2cos[(5A)/2] cos(A/2) = 2sin{[(3A)/2] + (A/2)} /2} cos{[(3A)/2] - (A/2)} /2}

2cos[(5A)/2] cos(A/2) = 2sin{[(4A)/2] /2} cos{[(2A)/2] /2}

2cos[(5A)/2] cos(A/2) = 2sin[(2A)/2] cos(A/2)

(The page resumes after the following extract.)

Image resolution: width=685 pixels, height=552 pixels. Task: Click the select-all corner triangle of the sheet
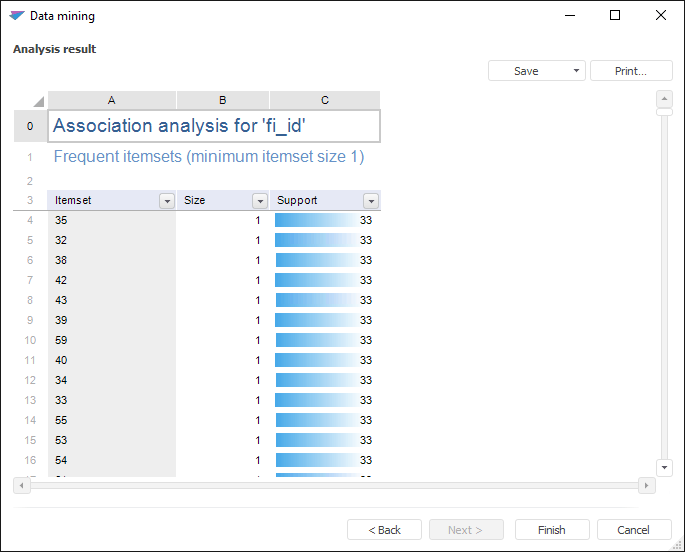coord(38,101)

2cos[(5A)/2] cos(A/2) = 2sinA cos(A/2)

(moving 2sinA cos(A/2) to the left side)

2cos[(5A)/2] cos(A/2) - 2sinA cos(A/2) = 0

let's factor out 2cos(A/2):

2cos(A/2) {cos[(5A)/2] - sinA} = 0

let's apply the co-function identity sinA = cos[(π/2) - A]:

2cos(A/2) {cos[(5A)/2] - cos[(π/2) - A]} = 0

let's apply the sum-to-product formula cos α - cos β = - 2sin[(α + β)/2] sin[(α - β)/2]:

2cos(A/2) {- 2sin{ {[(5A)/2] + [(π/2) - A]} /2} sin{ {[(5A)/2] - [(π/2) - A]} /2} } = 0

2cos(A/2) {- 2sin{ {[(5A)/2] + (π/2) - A} /2} sin{ {[(5A)/2] - (π/2) + A} /2} } = 0

- 4cos(A/2) sin{ {[(5A - 2A)/2] + (π/2)} /2} sin{ {[(5A + 2A)/2] - (π/2)} /2} = 0

- 4cos(A/2) sin{ {[(3A)/2] + (π/2)} /2} sin{ {[(7A)/2] - (π/2)} /2} = 0

- 4cos(A/2) sin{[(3A)/2](1/2) + (π/2)(1/2)} sin{[(7A)/2](1/2) - (π/2)(1/2)} = 0

- 4cos(A/2) sin{[(3A)/4] + (π/4)} sin{[(7A)/4] - (π/4)} = 0

let's now equate each factor to zero to find out the solutions:

cos(A/2) = 0 → A/2 = π/2 → A = 2(π/2) = π (nonetheless the endpoint π is not included)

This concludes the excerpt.